In the recent case of Scott v. Massachusetts Bonding & Insurance Company, 273 S.W.2d 350, 352, speaking for the Kentucky Court of Appeals on the proper construction on an omnibus clause such as the one involved in the policy in the case at bar, Judge Stewart said:

“The motor vehicle involved here is classified in the policy as ‘CML’, that is, commercial, and it should be pointed out in this respect that a general permission, or a comprehensive permission, is much more readily assumed where the use of the motor vehicle is for social or non-business purposes than where the relationship of master and servant exists and the employment of the motor vehicle is for business purposes. See Jordan v. Shelby Mutual Plate Glass & Casualty Co., 4 Cir., 142 F.2d 52.”

Applying this reasoning to the case at bar, the logical inference is that the comprehensive or general permission for the use of the automobile being for business purposes-and in a situation where the relationship of master and servant existed a use for social and non-business purposes should be less readily inferred or assumed.

This Court has had occasion to consider the omnibus clause in the cases of Vezolles v. Home Indemnity Co., D.C., 38 F.Supp. 455, affirmed per curiam, 6 Cir., 128 F.2d 116; Wise v. Ohio Casualty Insurance Co., D.C., 96 F.Supp. 380; Yorkshire Indemnity Co. of New York v. Collier, 6 Cir., 172 F.2d 116. The essence of the omnibus clause was suecintly stated by Judge Shackelford Miller in the Vezolles case, tried before him as District Judge in 1941, when he said [38 F.Supp. 459]:

“The time element during which the use is permitted by the owner is in my opinion the element to be stressed rather than the particular use to which the car is put, so long as the particular use does not vary materially from the contemplated or usual use of a car under similar conditions.” (Emphasis added.)
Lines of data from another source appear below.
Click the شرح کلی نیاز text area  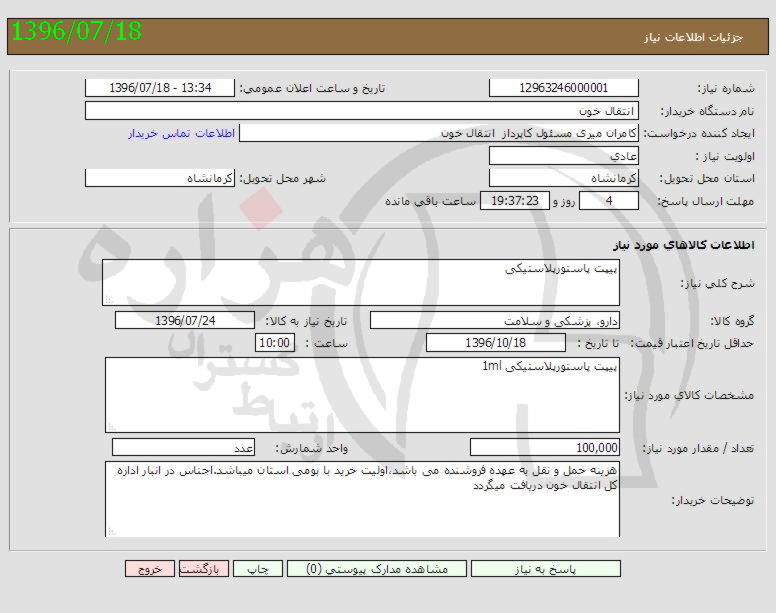click(361, 282)
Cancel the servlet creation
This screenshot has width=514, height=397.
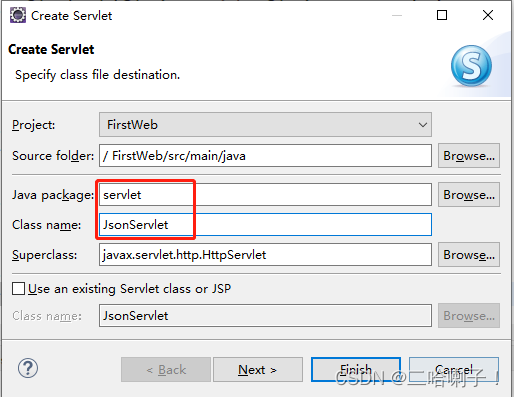(x=454, y=370)
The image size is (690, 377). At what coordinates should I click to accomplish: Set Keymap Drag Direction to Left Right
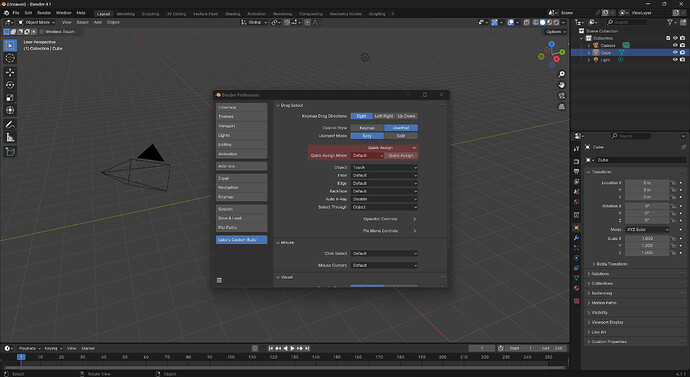(384, 116)
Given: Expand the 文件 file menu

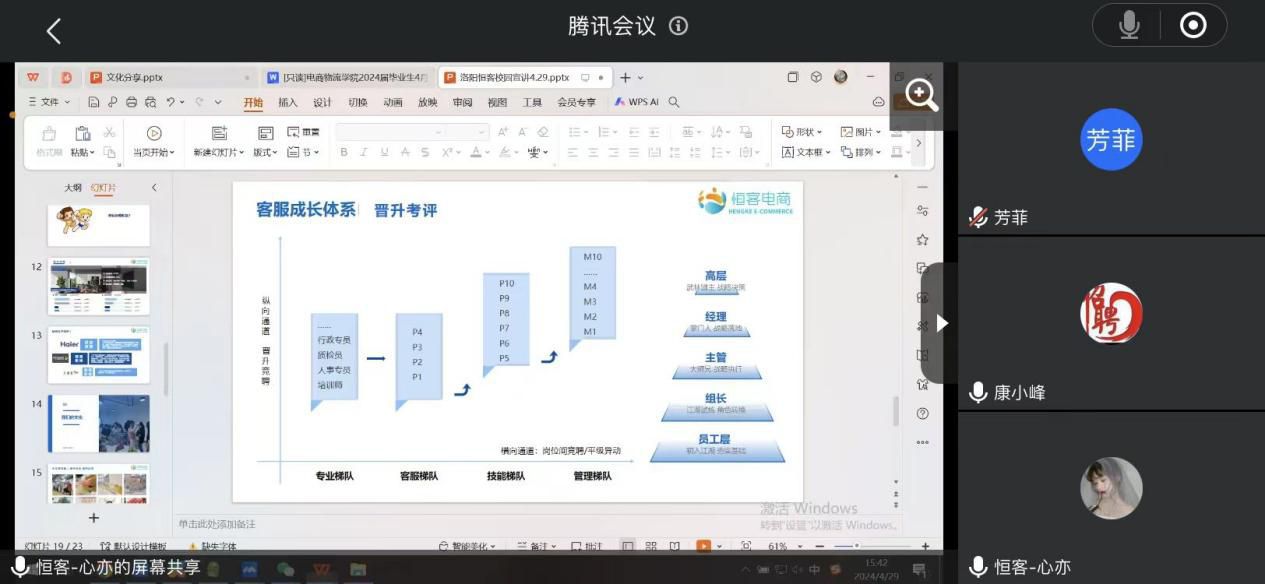Looking at the screenshot, I should click(x=49, y=102).
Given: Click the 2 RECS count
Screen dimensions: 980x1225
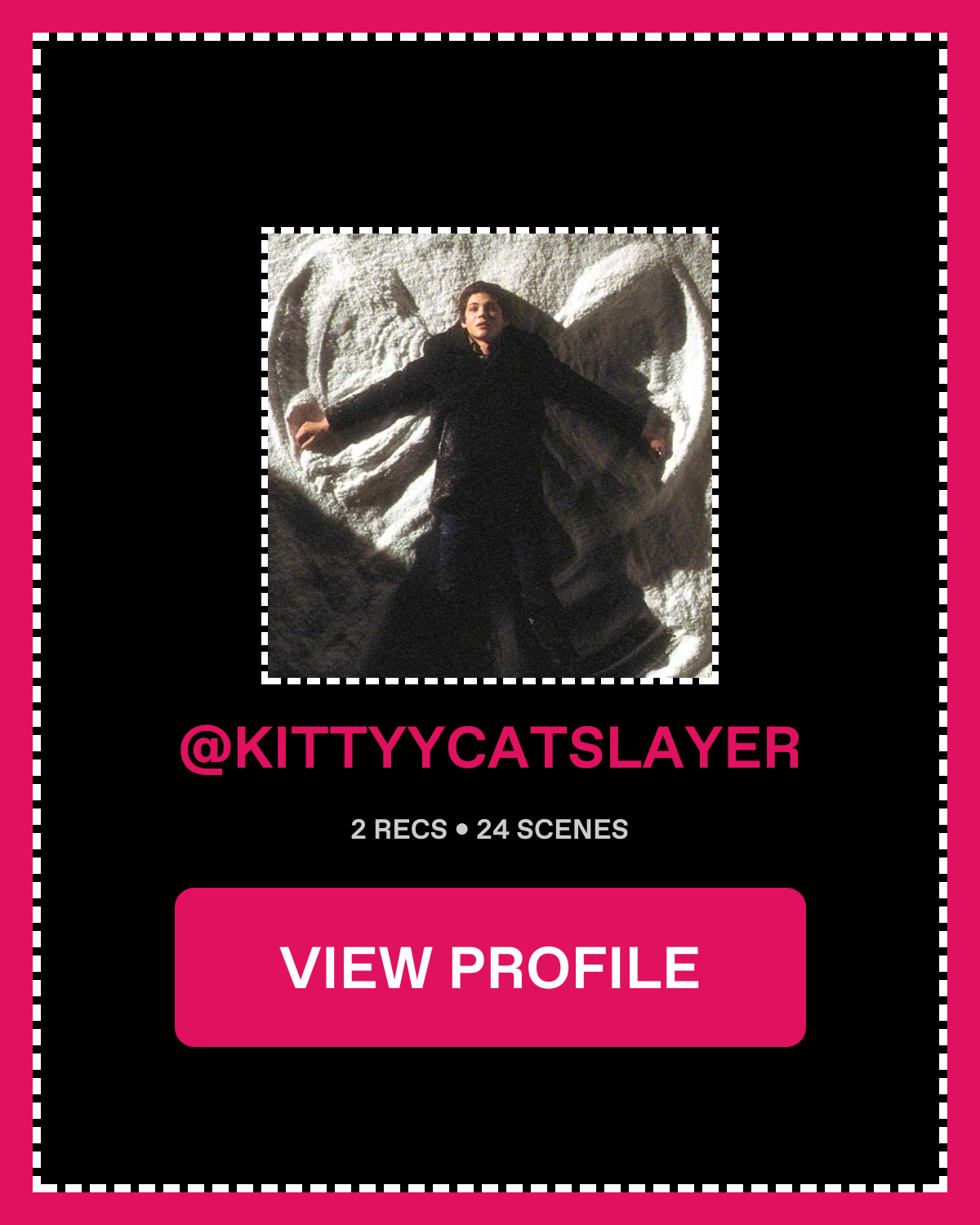Looking at the screenshot, I should (x=399, y=830).
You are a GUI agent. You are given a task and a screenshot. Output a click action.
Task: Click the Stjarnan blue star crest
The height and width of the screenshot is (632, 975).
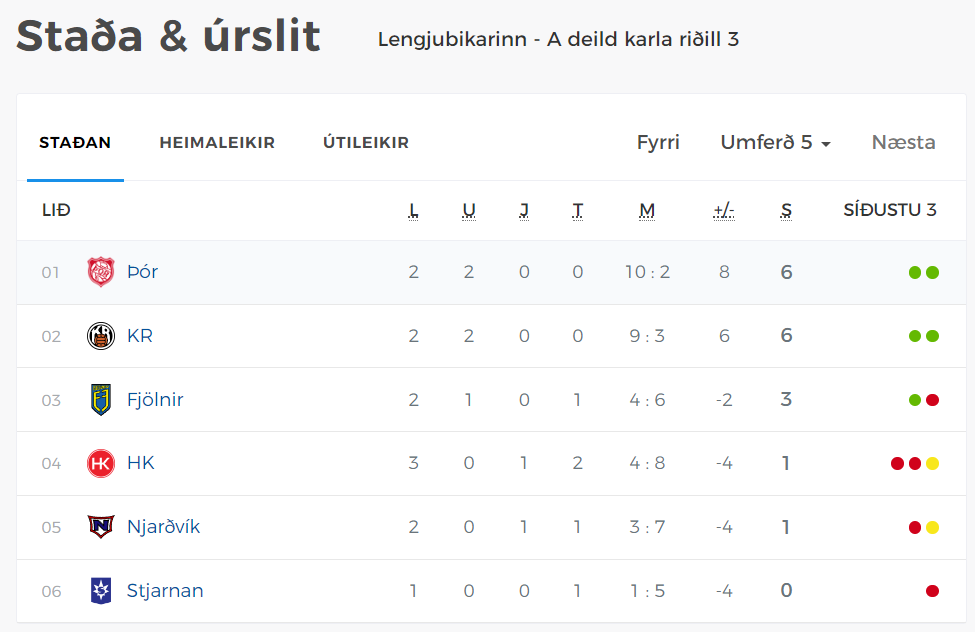click(101, 590)
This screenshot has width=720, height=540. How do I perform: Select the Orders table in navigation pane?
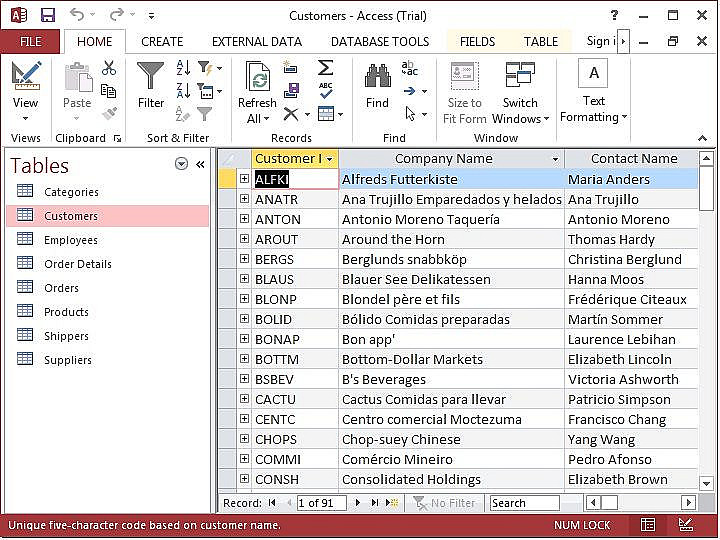click(x=61, y=288)
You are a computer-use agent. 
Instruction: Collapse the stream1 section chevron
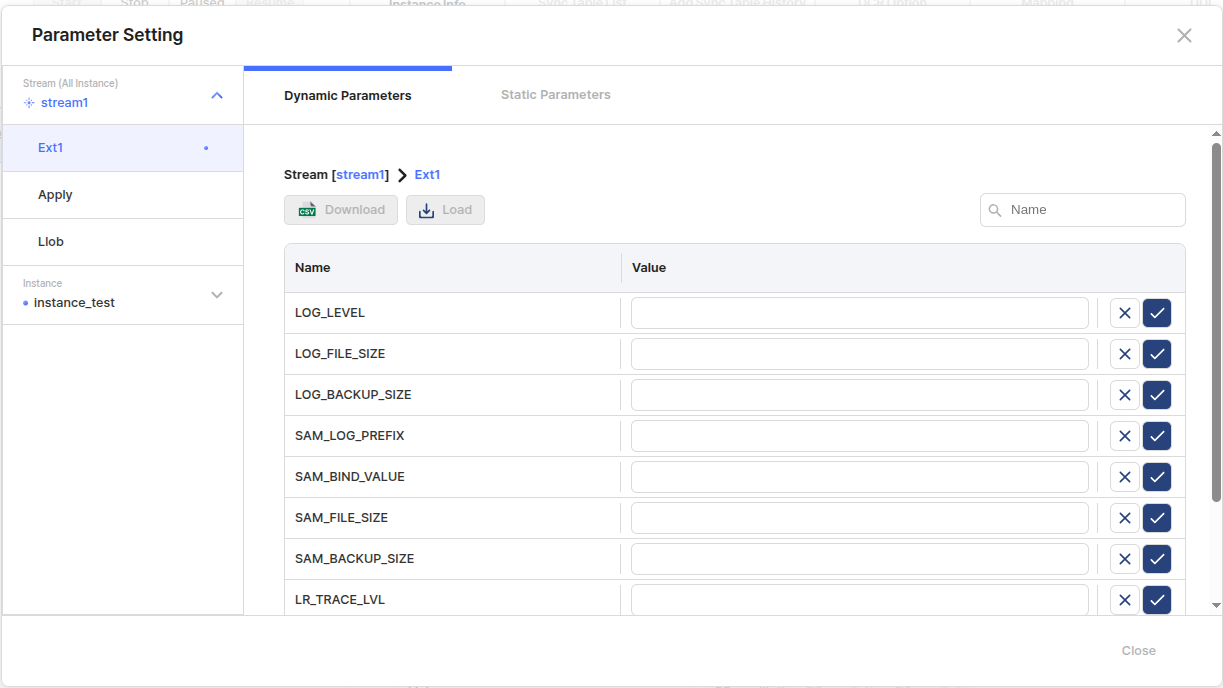pyautogui.click(x=217, y=96)
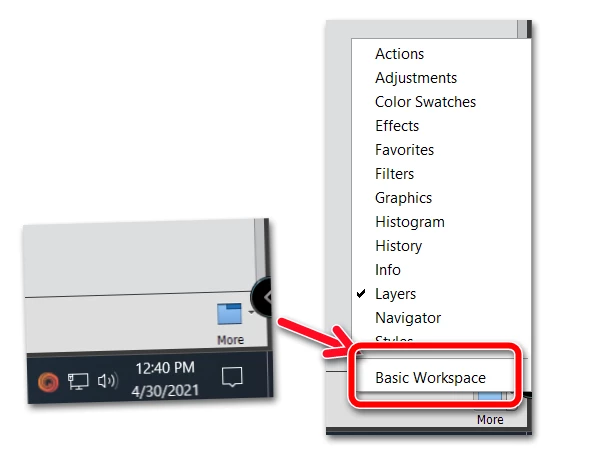Click the More label under the right menu
Viewport: 592px width, 455px height.
click(490, 420)
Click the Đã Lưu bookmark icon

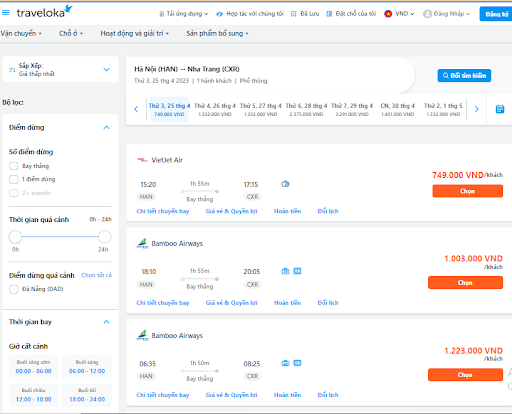[293, 14]
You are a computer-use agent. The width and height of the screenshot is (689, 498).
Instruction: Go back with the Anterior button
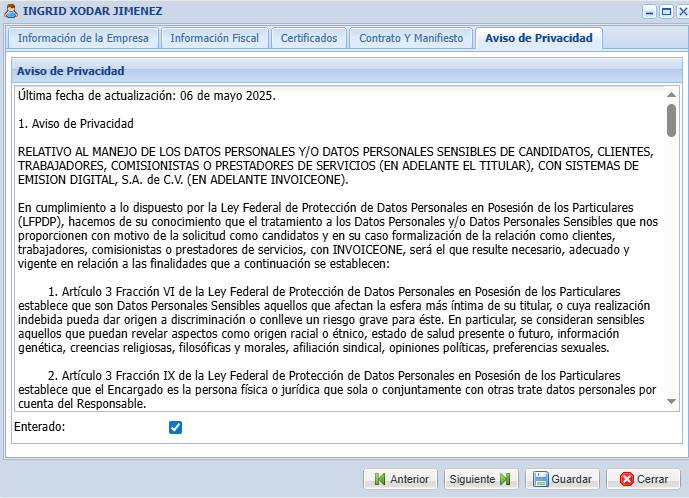coord(400,479)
A similar distinction was made by this Court in the case of Wise v. Ohio Casualty Insurance Co., supra.

Applying the principle of law, as we understand its pronouncement by the Kentucky Court of Appeals, by this Court, and by the United States Court of Appeals for the Sixth .Circuit, we believe that the use of the automobile by Vernon D. Williamson. on the occasion in question was not with the permission of Gordon’s Furniture.

*236We hold, therefore, that Vernon D. Williamson was not an insured under the omnibus clause and American Employers’ Insurance Company has no liability under its policy issued to Gordon’s Furniture for plaintiff’s judgment against Williamson. Accordingly, a judgment dismissing plaintiff’s complaint will be tendered by counsel for the defendant in accordance with the rules of this Court.